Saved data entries
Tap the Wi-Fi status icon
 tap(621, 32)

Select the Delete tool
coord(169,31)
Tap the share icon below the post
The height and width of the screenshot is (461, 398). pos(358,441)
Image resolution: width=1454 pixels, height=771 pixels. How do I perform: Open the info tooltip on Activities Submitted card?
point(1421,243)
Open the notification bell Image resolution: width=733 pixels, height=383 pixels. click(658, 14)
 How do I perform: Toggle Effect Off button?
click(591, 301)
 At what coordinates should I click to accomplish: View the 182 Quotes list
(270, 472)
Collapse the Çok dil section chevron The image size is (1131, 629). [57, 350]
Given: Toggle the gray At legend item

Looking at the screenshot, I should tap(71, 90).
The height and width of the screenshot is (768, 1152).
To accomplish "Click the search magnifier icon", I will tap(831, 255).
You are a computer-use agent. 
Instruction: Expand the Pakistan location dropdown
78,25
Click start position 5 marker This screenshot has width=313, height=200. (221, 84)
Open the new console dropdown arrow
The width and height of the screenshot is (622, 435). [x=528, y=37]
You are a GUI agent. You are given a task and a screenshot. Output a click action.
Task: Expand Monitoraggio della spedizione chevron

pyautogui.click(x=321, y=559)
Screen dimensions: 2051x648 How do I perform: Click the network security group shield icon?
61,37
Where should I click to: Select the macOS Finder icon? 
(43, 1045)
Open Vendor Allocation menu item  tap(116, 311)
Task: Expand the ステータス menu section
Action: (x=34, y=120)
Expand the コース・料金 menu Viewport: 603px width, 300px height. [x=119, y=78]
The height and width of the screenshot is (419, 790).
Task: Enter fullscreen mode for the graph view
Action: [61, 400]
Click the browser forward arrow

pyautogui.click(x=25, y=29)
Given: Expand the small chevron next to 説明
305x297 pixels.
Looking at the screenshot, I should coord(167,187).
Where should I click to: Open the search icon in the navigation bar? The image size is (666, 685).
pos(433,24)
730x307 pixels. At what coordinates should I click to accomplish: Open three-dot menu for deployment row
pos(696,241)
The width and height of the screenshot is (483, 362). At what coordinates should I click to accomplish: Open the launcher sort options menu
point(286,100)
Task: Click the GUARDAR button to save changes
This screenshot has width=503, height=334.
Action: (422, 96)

Instruction »
Convert every line of the data above into a JSON list of strings, one string per line. Leave out the blank lines.

Correct output »
[
  "Tap the Wi-Fi status icon",
  " tap(621, 32)",
  "Select the Delete tool",
  "coord(169,31)",
  "Tap the share icon below the post",
  "The height and width of the screenshot is (461, 398). pos(358,441)",
  "Image resolution: width=1454 pixels, height=771 pixels. How do I perform: Open the info tooltip on Activities Submitted card?",
  "point(1421,243)",
  "Open the notification bell Image resolution: width=733 pixels, height=383 pixels. click(658, 14)",
  " How do I perform: Toggle Effect Off button?",
  "click(591, 301)",
  " At what coordinates should I click to accomplish: View the 182 Quotes list",
  "(270, 472)",
  "Collapse the Çok dil section chevron The image size is (1131, 629). [57, 350]",
  "Given: Toggle the gray At legend item",
  "Looking at the screenshot, I should tap(71, 90).",
  "The height and width of the screenshot is (768, 1152).",
  "To accomplish \"Click the search magnifier icon\", I will tap(831, 255).",
  "You are a computer-use agent. ",
  "Instruction: Expand the Pakistan location dropdown",
  "78,25",
  "Click start position 5 marker This screenshot has width=313, height=200. (221, 84)",
  "Open the new console dropdown arrow",
  "The width and height of the screenshot is (622, 435). [x=528, y=37]",
  "You are a GUI agent. You are given a task and a screenshot. Output a click action.",
  "Task: Expand Monitoraggio della spedizione chevron",
  "pyautogui.click(x=321, y=559)",
  "Screen dimensions: 2051x648 How do I perform: Click the network security group shield icon?",
  "61,37",
  "Where should I click to: Select the macOS Finder icon? ",
  "(43, 1045)",
  "Open Vendor Allocation menu item  tap(116, 311)",
  "Task: Expand the ステータス menu section",
  "Action: (x=34, y=120)",
  "Expand the コース・料金 menu Viewport: 603px width, 300px height. [x=119, y=78]",
  "The height and width of the screenshot is (419, 790).",
  "Task: Enter fullscreen mode for the graph view",
  "Action: [61, 400]",
  "Click the browser forward arrow",
  "pyautogui.click(x=25, y=29)",
  "Given: Expand the small chevron next to 説明",
  "305x297 pixels.",
  "Looking at the screenshot, I should coord(167,187).",
  "Where should I click to: Open the search icon in the navigation bar? The image size is (666, 685).",
  "pos(433,24)",
  "730x307 pixels. At what coordinates should I click to accomplish: Open three-dot menu for deployment row",
  "pos(696,241)",
  "The width and height of the screenshot is (483, 362). At what coordinates should I click to accomplish: Open the launcher sort options menu",
  "point(286,100)",
  "Task: Click the GUARDAR button to save changes",
  "This screenshot has width=503, height=334.",
  "Action: (422, 96)"
]